Microbial biomass responses to soil drying and rewetting: The fate of fast- and slow-growing microorganisms in soils from different climates

Abstract

Two soils from a temperate humid climatic region and one soil from a tropical subhumid area were incubated with 14C-labelled plant material for 27 days. Samples from each soil were then subjected to (1) drying at 40°C for 3 days, remoistening and incubation at 25°C for 10 days, or (2) storage at 4°C for 3 days and incubation. One of the soils (a silty loam from a temperate climate area) was also treated after 7 days of incubation with 14C-labelled plant material. During drying or storage and subsequent incubation of soils, biomass 12C and 14C were determined using a fumigation-extraction method. The amounts of 12CO 2 and 14CO 2 evolved and inorganic N released during 10 days' incubation were monitored. When the silty-loam soil was dried after 7 days of incubation with added plant material, biomass 14C decreased by 63% when compared to stored control soils.

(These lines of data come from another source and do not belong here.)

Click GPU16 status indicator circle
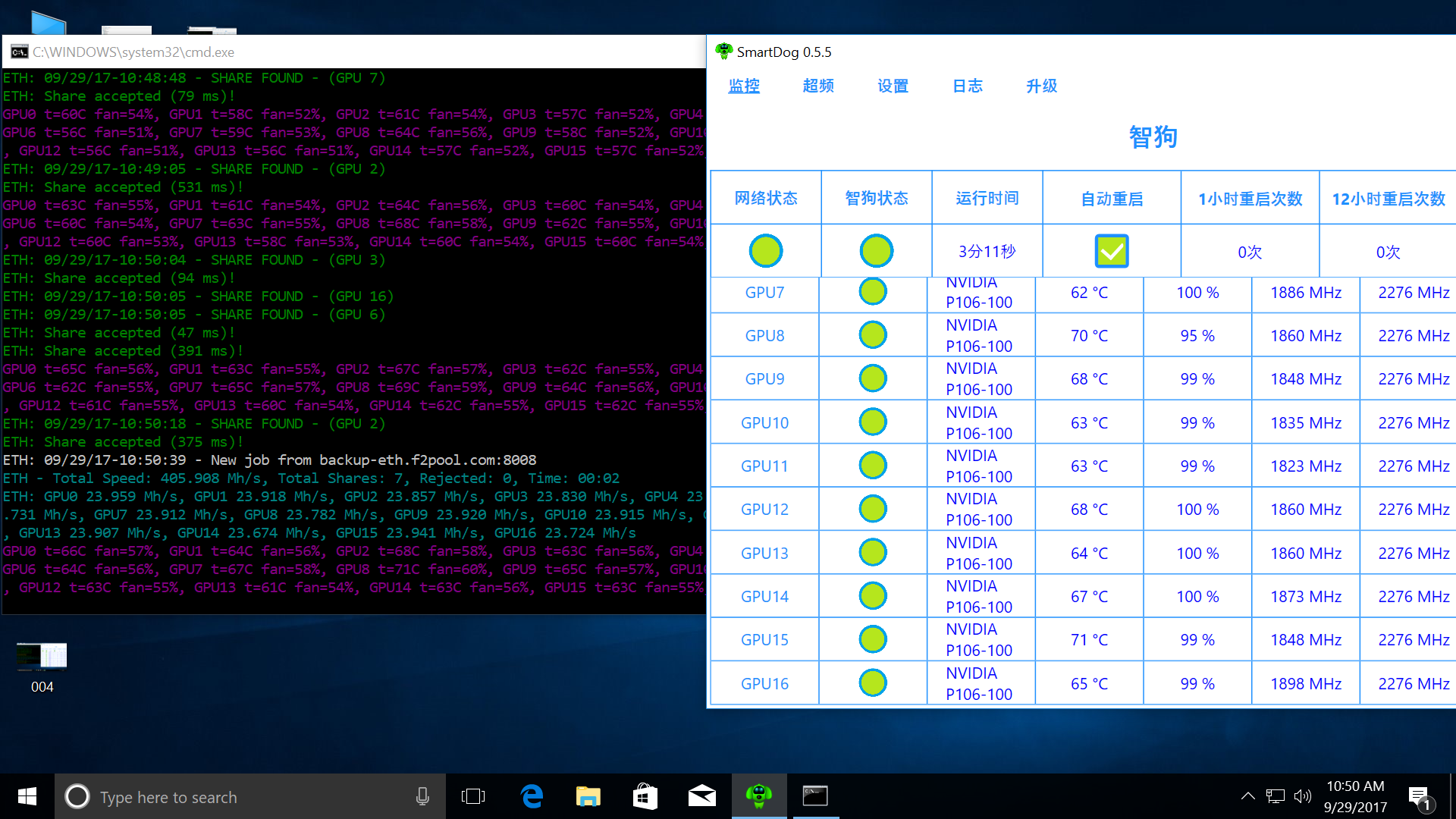Image resolution: width=1456 pixels, height=819 pixels. (x=873, y=683)
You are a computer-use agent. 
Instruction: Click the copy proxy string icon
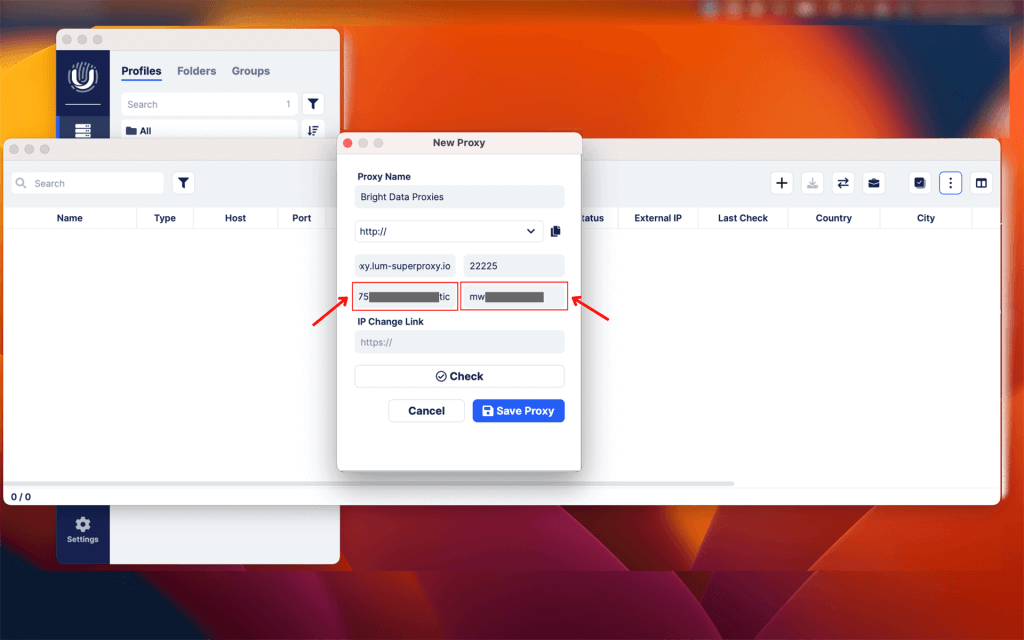[556, 231]
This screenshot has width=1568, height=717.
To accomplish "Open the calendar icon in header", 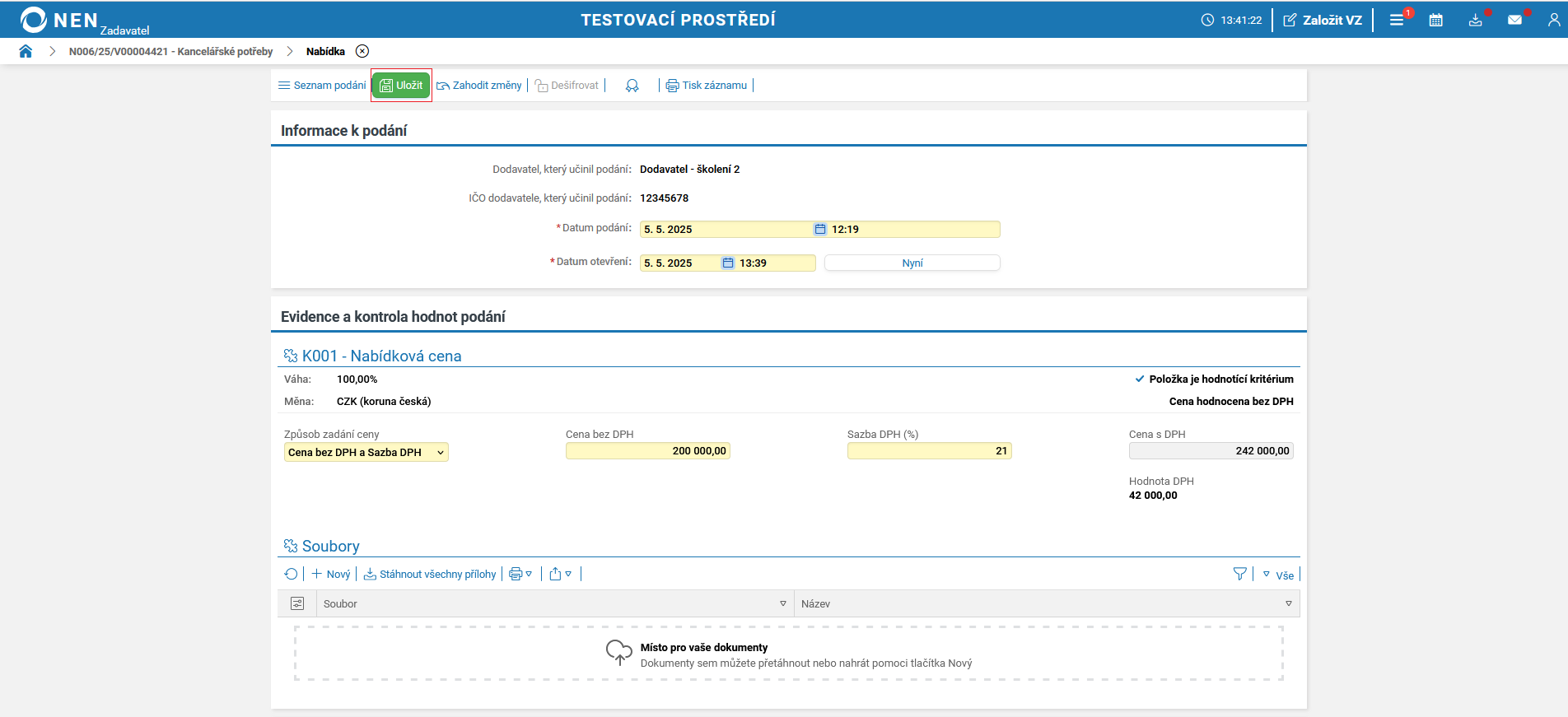I will (x=1435, y=20).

A smaller relative decline in biomass 14C (viz. 40%) was observed when this soil was subjected to drying 27 days after addition of plant material, suggesting that actively-growing microorganisms are more susceptible to desiccation than populations with slower growth rates. Relative decreases of biomass 12C by drying were similar for the three soils of various texture classes and carbon contents, and ranged from 14 to 30%. It was concluded that desiccation resistance was mainly determined by intrinsic properties of soil biota, presumably cell wall characteristics. For both soils from temperate climatic regions, biomass 14C declined relatively more after soil drying than biomass 12C. In contrast, similar relative decreases in biomass 14C and biomass 12C caused by drying were observed for the tropical soil. Adaptation of the microbial communities to frequent and severe desiccation of the latter soil in its natural environment, was suggested to explain those observations. Drying and rewetting of soils enhanced carbon and nitrogen mineralization during subsequent moist incubation. It was inferred that the sources of mineralization flushes were partly biomass killed by drying, and partly non-living (labelled and unlabelled) organic residues. The sizes of flushes appeared to be influenced by soil properties such as carbon content and texture.